Not sure if you'll have the same experience but, it took three and a half months for my new plates to arrive. And, I arranged for an appointment at the DMV which seemed to speed up the switch quite a bit (I was in and out within 20 minutes).


----------



## msjulie (Feb 6, 2018)

> cool, but I should not apply for a vanity plate while the HOV decal application is still in process, correct?
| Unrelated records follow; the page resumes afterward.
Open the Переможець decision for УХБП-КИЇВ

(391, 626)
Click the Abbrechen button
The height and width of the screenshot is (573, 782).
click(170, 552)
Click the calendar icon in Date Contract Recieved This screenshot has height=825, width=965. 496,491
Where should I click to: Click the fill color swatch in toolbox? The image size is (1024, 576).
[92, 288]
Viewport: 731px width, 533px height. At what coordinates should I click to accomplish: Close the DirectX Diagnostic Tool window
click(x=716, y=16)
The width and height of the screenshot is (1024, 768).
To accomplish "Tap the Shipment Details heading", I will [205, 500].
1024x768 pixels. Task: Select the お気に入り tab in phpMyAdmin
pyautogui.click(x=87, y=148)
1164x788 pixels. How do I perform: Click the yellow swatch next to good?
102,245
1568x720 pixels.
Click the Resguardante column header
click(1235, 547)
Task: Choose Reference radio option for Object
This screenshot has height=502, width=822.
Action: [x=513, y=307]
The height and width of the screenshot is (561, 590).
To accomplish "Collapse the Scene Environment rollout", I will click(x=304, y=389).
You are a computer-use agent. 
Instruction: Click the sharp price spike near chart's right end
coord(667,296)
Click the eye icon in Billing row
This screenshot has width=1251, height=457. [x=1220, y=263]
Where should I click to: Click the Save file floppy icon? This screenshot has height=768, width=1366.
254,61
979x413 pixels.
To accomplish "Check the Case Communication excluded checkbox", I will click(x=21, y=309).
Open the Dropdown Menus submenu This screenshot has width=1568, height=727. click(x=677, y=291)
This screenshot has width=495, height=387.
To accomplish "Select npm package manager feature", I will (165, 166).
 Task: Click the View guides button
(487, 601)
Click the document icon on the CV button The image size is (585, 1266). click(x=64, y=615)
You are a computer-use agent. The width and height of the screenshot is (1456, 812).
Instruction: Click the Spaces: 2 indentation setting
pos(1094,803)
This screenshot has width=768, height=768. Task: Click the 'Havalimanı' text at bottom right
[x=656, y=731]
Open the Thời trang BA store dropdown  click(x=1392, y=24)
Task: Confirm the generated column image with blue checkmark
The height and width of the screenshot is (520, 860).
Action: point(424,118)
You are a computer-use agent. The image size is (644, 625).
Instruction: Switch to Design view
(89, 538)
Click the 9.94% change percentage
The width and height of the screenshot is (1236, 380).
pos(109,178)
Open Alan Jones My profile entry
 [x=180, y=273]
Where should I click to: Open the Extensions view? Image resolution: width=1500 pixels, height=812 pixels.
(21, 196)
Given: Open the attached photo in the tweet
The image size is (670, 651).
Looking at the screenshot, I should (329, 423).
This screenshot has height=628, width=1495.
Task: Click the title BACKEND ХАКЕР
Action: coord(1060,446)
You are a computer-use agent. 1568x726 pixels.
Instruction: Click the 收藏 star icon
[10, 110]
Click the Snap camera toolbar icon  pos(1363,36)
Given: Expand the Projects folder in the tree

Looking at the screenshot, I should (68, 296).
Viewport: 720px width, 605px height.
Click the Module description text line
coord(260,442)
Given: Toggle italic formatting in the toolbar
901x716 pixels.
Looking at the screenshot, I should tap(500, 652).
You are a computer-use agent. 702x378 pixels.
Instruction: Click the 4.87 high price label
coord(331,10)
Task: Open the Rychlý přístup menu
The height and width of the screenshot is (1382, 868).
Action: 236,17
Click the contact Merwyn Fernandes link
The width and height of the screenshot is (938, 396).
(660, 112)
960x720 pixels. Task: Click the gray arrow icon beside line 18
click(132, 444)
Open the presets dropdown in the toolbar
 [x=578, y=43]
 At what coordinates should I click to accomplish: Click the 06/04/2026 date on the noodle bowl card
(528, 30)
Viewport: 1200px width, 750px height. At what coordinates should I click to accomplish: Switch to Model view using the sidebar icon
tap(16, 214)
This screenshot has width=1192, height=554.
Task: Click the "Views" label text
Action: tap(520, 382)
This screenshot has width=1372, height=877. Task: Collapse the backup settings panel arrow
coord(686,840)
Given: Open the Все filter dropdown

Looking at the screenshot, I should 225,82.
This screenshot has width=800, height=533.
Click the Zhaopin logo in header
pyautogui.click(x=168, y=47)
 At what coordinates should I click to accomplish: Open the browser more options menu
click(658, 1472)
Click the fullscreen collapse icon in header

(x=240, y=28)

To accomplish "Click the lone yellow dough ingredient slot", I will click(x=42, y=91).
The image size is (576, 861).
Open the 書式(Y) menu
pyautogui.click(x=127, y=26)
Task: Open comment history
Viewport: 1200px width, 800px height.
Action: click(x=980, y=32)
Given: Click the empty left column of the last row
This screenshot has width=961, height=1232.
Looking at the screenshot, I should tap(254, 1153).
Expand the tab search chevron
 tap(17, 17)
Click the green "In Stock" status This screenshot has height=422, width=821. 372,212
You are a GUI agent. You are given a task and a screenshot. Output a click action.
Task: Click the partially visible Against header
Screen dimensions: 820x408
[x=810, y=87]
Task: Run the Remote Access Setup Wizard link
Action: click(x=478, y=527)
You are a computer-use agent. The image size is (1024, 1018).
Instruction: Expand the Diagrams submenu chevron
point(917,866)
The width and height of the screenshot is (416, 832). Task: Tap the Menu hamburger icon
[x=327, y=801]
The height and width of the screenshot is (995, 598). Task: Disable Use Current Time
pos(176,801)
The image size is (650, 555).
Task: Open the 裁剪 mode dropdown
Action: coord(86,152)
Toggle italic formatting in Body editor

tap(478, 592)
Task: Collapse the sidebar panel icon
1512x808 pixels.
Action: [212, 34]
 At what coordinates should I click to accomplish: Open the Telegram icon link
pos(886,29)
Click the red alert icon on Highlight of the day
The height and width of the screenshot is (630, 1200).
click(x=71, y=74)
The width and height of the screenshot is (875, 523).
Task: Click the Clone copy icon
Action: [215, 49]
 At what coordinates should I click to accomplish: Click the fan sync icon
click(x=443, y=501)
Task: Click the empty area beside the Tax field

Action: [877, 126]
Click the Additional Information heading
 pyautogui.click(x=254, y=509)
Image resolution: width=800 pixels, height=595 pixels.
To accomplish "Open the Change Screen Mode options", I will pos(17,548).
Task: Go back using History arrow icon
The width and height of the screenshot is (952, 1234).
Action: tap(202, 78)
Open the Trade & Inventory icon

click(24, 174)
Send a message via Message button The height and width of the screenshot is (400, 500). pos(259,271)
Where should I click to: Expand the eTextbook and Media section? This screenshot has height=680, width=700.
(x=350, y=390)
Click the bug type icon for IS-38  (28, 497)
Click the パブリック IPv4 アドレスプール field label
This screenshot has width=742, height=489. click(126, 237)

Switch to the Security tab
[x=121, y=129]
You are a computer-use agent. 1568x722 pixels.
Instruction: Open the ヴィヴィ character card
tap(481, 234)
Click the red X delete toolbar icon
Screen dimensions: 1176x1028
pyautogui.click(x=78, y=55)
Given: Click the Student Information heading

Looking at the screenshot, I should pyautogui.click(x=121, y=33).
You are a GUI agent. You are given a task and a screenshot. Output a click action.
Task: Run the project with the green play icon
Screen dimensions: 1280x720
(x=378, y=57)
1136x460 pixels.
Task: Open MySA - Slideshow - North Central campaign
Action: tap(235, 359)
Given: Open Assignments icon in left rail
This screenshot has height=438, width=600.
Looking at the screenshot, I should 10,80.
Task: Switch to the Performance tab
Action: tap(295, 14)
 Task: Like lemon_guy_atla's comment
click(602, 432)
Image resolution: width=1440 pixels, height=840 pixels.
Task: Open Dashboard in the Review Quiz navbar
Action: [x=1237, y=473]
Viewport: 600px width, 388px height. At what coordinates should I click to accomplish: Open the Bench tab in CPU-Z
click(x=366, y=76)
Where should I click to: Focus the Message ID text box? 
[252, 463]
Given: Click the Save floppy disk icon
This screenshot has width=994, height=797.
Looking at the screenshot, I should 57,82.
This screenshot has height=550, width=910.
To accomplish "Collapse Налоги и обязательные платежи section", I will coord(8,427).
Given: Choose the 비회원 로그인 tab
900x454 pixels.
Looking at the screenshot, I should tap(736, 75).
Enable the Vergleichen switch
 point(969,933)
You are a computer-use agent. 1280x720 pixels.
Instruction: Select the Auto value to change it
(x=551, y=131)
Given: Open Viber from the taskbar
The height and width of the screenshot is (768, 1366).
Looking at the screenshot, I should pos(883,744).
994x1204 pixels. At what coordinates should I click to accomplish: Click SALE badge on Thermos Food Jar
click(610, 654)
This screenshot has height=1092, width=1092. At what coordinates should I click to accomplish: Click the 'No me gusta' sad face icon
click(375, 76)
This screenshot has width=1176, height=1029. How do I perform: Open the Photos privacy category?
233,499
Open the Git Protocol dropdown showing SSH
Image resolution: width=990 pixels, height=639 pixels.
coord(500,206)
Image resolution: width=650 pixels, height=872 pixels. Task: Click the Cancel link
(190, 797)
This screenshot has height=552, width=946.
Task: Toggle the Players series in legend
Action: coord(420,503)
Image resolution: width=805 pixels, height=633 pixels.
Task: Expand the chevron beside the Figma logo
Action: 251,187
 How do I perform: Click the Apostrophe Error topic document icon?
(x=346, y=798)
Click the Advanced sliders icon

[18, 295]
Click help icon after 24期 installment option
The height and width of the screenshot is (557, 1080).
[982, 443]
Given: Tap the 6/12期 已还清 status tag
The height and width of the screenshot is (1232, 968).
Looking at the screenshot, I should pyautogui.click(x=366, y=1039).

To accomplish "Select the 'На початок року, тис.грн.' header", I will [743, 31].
If you have a real tag right now, no reason to delay EXCEPT see below - when you go to DMV (months from now possibly) to get those tags and turn in the other ones, they will record the tag switch against the sticker

Wait till jan 1 to file for stickers, the new ones go to 2023 vs 2022 if you get it this year


----------



## stlgrym3 (Nov 4, 2018)

msjulie said:


> If you have a real tag right now, no reason to delay EXCEPT see below - when you go to DMV (months from now possibly) to get those tags and turn in the other ones, they will record the tag switch against the sticker
> 
> Wait till jan 1 to file for stickers, the new ones go to 2023 vs 2022 if you get it this year


oh well, I already mailed out the form today. Do they go by the day the HOV sticker is issued or when first applied for? How long is the DMV process after I mailed out the application?


----------



## msjulie (Feb 6, 2018)

> Do they go by the day the HOV sticker is issued or when first applied for?


We have an Audi A3 eTron in the family which we got Jan 2017 BUT the sticker was applied for by the dealer back in Oct 2016 so we are screwed for getting new stickers on that car..

Some folks see the stickers quickly, others don't - I wouldn't bet money on being able to guess how long it takes them but quickest I've seen turn around is 2 weeks

https://www.dmv.ca.gov/portal/dmv/detail/vr/decal

"Vehicle owners issued white or green decals on *or after January 1, 2017.... *If your vehicle was originally issued white or green decals prior to 2017, your vehicle is not eligible for the red decal and will no longer be eligible to participate in the CAV decal program after January 1, 2019. * "*


----------



## SoCalWine (Oct 1, 2018)

It took 6 weeks to get my stickers.


----------